Item-finding records
___

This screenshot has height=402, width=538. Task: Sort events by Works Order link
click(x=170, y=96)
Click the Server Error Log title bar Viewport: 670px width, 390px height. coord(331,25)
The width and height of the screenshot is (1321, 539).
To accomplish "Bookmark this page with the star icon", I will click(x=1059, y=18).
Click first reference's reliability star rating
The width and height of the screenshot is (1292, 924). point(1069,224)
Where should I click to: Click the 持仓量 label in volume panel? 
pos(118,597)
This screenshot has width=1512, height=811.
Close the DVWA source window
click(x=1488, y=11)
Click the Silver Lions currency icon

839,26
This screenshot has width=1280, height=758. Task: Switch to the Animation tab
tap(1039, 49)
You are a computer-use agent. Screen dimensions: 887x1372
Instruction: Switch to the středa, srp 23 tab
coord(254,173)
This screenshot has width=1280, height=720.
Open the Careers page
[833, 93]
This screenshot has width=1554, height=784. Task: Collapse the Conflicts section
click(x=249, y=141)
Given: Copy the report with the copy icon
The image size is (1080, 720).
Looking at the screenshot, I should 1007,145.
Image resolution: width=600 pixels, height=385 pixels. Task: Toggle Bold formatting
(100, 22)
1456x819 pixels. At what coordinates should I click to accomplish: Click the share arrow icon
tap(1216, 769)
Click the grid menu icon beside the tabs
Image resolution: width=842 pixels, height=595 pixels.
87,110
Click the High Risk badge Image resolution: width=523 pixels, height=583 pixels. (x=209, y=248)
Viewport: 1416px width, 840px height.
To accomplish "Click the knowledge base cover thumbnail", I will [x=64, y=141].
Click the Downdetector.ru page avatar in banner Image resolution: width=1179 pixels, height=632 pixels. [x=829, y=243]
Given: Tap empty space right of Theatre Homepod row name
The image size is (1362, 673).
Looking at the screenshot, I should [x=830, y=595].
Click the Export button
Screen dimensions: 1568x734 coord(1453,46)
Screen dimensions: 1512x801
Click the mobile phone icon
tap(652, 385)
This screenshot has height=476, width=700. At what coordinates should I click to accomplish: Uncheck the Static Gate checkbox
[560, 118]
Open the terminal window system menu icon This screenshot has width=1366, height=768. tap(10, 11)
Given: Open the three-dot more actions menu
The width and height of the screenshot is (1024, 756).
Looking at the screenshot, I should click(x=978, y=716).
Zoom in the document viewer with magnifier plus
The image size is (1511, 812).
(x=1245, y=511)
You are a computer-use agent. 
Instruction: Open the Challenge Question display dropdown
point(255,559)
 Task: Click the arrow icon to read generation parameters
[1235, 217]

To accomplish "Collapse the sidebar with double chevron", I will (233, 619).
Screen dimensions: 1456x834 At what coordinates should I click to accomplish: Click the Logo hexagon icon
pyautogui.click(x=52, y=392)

___

§ Requirements: Return, without any change, the lines of the records from the line containing "Given: Tap empty" up to and including the line containing "Open the terminal".

§ Problem solution:
Given: Tap empty space right of Theatre Homepod row name
The image size is (1362, 673).
Looking at the screenshot, I should [x=830, y=595].
Click the Export button
Screen dimensions: 1568x734 coord(1453,46)
Screen dimensions: 1512x801
Click the mobile phone icon
tap(652, 385)
This screenshot has height=476, width=700. At what coordinates should I click to accomplish: Uncheck the Static Gate checkbox
[560, 118]
Open the terminal window system menu icon This screenshot has width=1366, height=768. tap(10, 11)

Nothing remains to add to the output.